The 4-Hour Workweek: Escape 9–5, Live Anywhere, and Join the New Rich
- Author: Timothy Ferriss
- Cover artist: Barbara Sturman
- Language: English
- Subject: Self-actualization, self-employment, self-improvement
- Genre: Non-fiction
- Published: 2007 (Crown Publishing Group)
- Publication place: United States
- Pages: 308 pp
- ISBN: 978-0-307-35313-9 978-0-307-35313-9 (2007; 1st ed.) 978-1-4070-2300-7 (2007; 1st ed.; eBook) 978-0-307-46535-1 (2009; 2nd ed.) 978-0-307-59116-6 (2009; 2nd ed.; eBook)
- OCLC: 76262350
- Dewey Decimal: 650.1 22
- LC Class: HD6955 .F435 2007
- Followed by: The 4-Hour Body

= The 4-Hour Workweek =

2007 self-help book by Timothy Ferriss

The 4-Hour Workweek: Escape 9–5, Live Anywhere, and Join the New Rich (2007) is a self-help book by Timothy Ferriss, an American writer, educational activist, and entrepreneur. It deals with what Ferriss refers to as "lifestyle design", and repudiates the traditional "deferred" life plan in which people work grueling hours and take few vacations for decades and save money in order to relax after retirement. The book spent four years on The New York Times Best Seller List, was translated into 40 languages, and sold around 2.1 million copies.

==Background==
Ferriss developed the ideas present in The 4-Hour Workweek (4HWW) while working 14-hour days at his sports nutrition supplement company, BrainQUICKEN. Frustrated by the overwork and lack of free time, Ferriss took a 3-week sabbatical to Europe. During that time and continued travels throughout Europe, Asia, and South America, Ferriss developed a streamlined system of checking email once per day and outsourcing small daily tasks to virtual assistants like AskSunday, paying them meagerly. His personal escape from a workaholic lifestyle was the genesis of the book.

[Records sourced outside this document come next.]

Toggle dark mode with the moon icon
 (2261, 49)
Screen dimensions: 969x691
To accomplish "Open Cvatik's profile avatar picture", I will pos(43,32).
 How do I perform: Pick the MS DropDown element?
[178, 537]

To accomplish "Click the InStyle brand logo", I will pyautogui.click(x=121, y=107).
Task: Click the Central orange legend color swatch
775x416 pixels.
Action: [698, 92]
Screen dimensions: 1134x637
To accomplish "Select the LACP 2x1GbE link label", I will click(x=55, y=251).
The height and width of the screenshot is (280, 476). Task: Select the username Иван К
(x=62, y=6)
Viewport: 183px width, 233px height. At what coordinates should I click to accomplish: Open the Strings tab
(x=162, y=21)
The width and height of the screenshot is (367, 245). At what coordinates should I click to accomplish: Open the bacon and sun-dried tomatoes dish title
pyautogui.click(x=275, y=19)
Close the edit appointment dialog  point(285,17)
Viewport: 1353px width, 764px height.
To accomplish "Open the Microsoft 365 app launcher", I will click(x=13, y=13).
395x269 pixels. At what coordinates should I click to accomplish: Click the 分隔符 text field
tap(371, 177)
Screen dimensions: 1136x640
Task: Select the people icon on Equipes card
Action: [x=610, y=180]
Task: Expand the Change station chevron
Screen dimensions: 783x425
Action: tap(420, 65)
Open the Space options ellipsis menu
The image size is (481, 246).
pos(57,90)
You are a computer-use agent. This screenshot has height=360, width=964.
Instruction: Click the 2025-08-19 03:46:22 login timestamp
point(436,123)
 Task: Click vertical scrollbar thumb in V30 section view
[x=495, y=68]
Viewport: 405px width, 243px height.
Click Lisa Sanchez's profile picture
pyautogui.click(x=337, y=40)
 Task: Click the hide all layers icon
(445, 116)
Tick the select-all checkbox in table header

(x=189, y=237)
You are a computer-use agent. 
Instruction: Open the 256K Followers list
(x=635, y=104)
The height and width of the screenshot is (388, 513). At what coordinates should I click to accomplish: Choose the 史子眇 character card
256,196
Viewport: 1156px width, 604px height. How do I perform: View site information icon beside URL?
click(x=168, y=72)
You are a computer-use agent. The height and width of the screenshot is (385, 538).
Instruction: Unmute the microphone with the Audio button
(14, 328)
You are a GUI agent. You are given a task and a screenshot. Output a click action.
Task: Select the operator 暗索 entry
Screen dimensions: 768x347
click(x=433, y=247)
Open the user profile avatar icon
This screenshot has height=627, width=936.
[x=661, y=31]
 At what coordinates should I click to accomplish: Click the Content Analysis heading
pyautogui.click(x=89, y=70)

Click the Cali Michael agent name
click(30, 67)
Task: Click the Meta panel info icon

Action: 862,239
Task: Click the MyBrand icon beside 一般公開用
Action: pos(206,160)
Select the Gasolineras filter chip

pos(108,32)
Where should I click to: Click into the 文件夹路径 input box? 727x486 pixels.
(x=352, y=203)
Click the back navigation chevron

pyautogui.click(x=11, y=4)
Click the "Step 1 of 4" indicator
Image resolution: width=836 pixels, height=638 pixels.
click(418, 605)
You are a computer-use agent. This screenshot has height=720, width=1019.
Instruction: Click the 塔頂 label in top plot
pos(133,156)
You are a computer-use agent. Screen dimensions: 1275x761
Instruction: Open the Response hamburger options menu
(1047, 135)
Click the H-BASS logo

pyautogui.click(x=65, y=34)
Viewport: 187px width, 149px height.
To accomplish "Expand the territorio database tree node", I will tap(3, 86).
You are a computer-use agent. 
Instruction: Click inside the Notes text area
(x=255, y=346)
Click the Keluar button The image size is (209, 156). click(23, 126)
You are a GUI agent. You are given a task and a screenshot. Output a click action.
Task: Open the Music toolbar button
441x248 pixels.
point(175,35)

The format of The 4-Hour Workweek took shape during a series of lectures Ferriss delivered on high-tech entrepreneurship at Princeton University, his alma mater. The lectures (and book) described Ferriss's own experiences in company automation and lifestyle development.

==Reception==
The New York Times noted that Ferriss spends far more than 4 hours per week in blogging and self-promotion, which Ferriss describes as "evangelizing." USA Today commented: "If it all sounds too good to be true, maybe it is. Or maybe not. Clearly, selective ignorance, farming out chores and applying the 80/20 principle have paid off for Ferriss." Wired praised the book's ideas for remote work and its pre-retirement advice, but faulted it for "formulaic writing" and that "nearly every idea [is] taken to an extreme. No sense of work being anything more than a paycheck". Some reviewers noted that the book was quite lengthy and hard to read. Leslie Garner of The Telegraph noted that the book had a "punchy writing style" and that Ferriss had "struck a chord with his critique of workers' slavish devotion to corporations." Meagan Day of Jacobin criticized the book for advising readers to "become a fake expert." Jimmy Wales, cofounder of Wikipedia, said that he secretly moved to Buenos Aires, Argentina for a month after reading the book.

The book received coverage also through Fast Company, ABC News, The Today Show, Newsweek, and MSNBC.

==In popular culture==
The book was mentioned in a 2011 episode of The Office (2005-2013) entitled "Lotto" (S08E03), in which warehouse foreman Darryl Philbin uses his interpretation of the book's ideas to do less work after not receiving a promotion.

On September 21, 2023, the book was featured on an episode of the podcast If Books Could Kill.